Comment on Spicy Air ☢️
Tar_alcaran@sh.itjust.works 6 days agoBut solar and nuclear aren’t the same thing. You can’t compare a solar kWh with a nuclear one. If you want to guarantee the same constant output from solar as you get from nuclear, you need immense battery storage or hugely oversized solar.
The choice isn’t “Solar/Wind OR Nuclear”, the choice is “Solar/Wind AND fossil fuels” or “Solar/Wind AND nuclear”. Every time someone opposes nuclear power in favour of something else, that something else is fossil fuels, even if you personally think you’re promoting renewables.
Redjard@reddthat.com 5 days ago
That is priced in yeah. Until recently that would have made it more expensive, but we now have the tipping point where overbuilt solar and batteries beat nuclear in price so finally there are no more caveats. Solar is cheaper, even at high latitudes like in northern europe, even for baseload application with big battery buffers right next to the solar farm.
I see a ton of them being spammed out like that now, solar fields with batteries in a small house in the middle, or in boxes along one side of the field.
Solar itself is so cheap, that overbuilding or latitude hardly factor in, it’s mostly about the batteries.
The solar costs are also mainly the land and the construction of the frames.

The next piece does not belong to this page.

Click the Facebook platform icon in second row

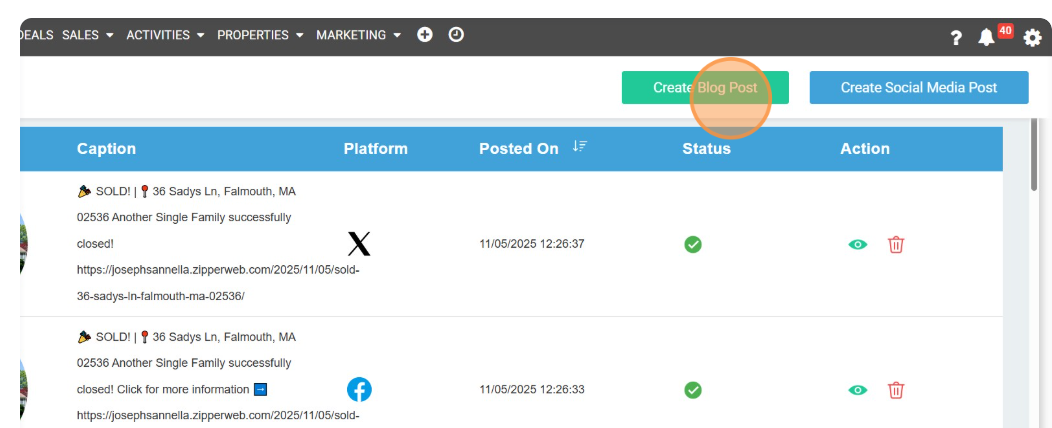[x=359, y=390]
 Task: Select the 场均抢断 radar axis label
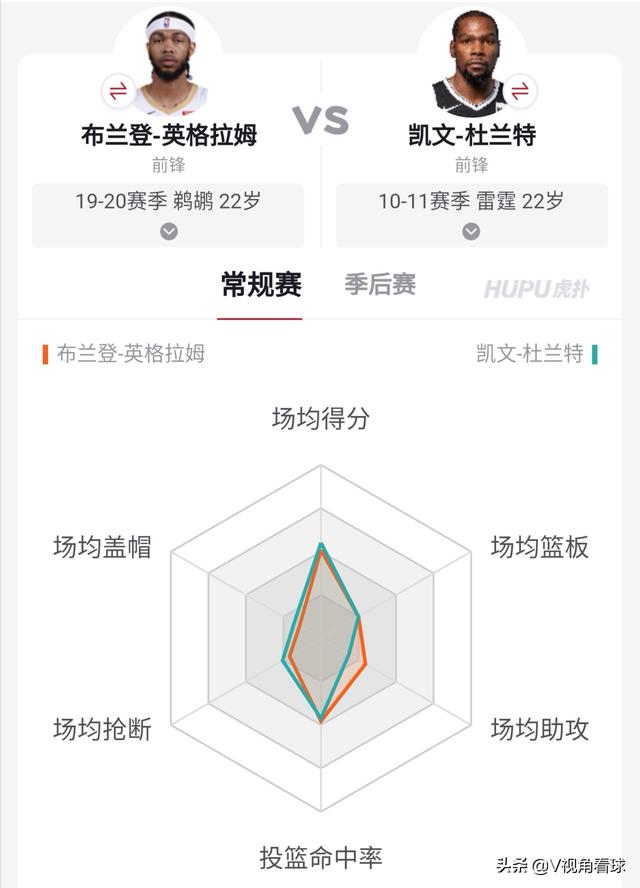pyautogui.click(x=102, y=729)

Tar_alcaran@sh.itjust.works 5 days ago
Honestly, that sounds extremely unlikely. I don’t live that far north in europe, and while I manage about 0kWh on my residental panels on a yearly basis. Thanks to seasonal changes, I would either need 5 more rooftops to keep the power on during january, or I would need to bank something like 700kWh to make it through 3 winter months. That’s not counting the electric car, or heating. Heating would roughly quadruple the numbers (being almost entirely clustered when solar isn’t producing), and the car would add roughly another house on top (assuming 50% is charged away from home).
Quick maths that I did because I wanted to try going off-grid: I would need ~100m2 of solar panels, and 2500kWh of battery storage. Or on a national level, 63 TWh of storage as well as just under a 1000km2 of solar panels if everyone lived as low-footprint as we do. And that’s just housing, it doesn’t include commercial buildings or industry.